The stock market swung back into positive territory yesterday following the retention of the Monetary Policy Rate, MPR, at 11.5 per cent by the Central Bank of Nigeria, CBN, in its second Monetary Policy Committee, MPC, meeting of the year.
Also the return to bullish trading was coming at the backdrop of some positive corporate earnings as investors gained over N368 billion in the three trading days of the week.
Market capitalisation which represents investors’ worth on the Nigerian Stock Exchange, NSE, close Wednesday at N20.449 trillion as against N20.081 trillion on Friday, while the NSE All Share Index, ASI, went up by 1.8 per cent to close at 39,085.78 points from 38,382.39 points on Friday.
The MPR is the baseline interest rate in the economy, with the current rate indicating lower interest rate and availability of more cash in the money market.
Godwin Emefiele, CBN governor, on Tuesday, explained that increasing the MPR will increase the cost of borrowing and reduce access to credit for businesses which he said might reverse the growth trend of the economy.
Reacting on the stock market development analysts at Vetiva Securities Limited said, “With more corporate announcements likely to flood the market, we expect tomorrow’s session (Thursday) to follow a similar pattern to Wednesday, as investors react to the various financial performances and dividend announcements. We anticipate further mixed activity along those lines.”

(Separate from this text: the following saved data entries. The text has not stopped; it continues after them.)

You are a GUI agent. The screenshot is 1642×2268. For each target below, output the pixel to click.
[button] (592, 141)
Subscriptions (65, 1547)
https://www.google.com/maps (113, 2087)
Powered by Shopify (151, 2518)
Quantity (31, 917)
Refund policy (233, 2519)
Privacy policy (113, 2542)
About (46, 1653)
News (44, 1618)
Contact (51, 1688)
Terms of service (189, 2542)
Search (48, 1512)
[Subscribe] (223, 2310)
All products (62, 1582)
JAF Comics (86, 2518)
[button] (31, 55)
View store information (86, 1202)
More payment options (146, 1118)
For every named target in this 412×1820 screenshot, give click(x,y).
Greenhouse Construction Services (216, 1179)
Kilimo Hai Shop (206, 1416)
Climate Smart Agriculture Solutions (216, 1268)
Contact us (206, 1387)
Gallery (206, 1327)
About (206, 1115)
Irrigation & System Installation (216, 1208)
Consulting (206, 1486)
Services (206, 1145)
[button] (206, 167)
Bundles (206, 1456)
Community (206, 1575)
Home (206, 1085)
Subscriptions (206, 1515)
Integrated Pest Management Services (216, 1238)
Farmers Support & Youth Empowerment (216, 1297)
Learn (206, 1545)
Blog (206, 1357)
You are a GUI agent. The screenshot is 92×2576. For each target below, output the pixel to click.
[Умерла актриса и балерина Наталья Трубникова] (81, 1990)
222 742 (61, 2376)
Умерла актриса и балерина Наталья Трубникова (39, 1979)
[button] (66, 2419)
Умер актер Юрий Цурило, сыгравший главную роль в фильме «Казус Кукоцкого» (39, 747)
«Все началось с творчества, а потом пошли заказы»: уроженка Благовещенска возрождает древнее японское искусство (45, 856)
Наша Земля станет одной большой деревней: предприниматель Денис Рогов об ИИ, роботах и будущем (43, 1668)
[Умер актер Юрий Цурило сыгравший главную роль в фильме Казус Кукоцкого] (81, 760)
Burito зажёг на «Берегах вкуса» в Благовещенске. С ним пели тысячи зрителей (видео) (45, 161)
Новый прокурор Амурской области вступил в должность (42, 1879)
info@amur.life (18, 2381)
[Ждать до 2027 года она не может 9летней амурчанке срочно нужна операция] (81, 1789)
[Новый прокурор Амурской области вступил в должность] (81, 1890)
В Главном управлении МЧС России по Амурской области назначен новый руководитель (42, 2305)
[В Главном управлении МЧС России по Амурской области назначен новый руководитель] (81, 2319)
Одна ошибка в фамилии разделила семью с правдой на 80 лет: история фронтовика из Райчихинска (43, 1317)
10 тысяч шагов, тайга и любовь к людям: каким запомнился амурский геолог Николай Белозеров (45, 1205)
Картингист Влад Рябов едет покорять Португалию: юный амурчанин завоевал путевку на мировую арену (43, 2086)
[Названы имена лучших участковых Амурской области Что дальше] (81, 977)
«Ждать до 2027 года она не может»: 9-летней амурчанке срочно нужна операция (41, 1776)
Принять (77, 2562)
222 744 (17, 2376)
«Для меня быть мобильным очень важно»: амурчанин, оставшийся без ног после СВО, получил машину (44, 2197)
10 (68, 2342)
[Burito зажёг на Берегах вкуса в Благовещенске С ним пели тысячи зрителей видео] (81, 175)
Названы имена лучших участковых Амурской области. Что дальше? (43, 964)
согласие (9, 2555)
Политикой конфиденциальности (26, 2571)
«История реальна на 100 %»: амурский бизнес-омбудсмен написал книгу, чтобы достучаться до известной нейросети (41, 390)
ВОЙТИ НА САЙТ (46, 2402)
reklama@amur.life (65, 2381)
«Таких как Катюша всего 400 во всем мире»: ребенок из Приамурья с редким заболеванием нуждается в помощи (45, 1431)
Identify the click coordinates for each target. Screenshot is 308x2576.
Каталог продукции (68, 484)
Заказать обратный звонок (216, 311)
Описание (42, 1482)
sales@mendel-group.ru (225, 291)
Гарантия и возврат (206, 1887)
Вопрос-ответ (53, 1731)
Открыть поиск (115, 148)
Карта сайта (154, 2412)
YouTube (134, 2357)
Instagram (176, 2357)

Analysts at InvestData said: “The outcome of the MPC meeting, has played a very important role in determining the market trend, following which traders and investors should stay with fundamentally sound stocks.
“This is without prejudice to the fact that investors will respond sharply to unimpressive results from companies yet to present their scorecards, especially when dividend declared comes below expectation.”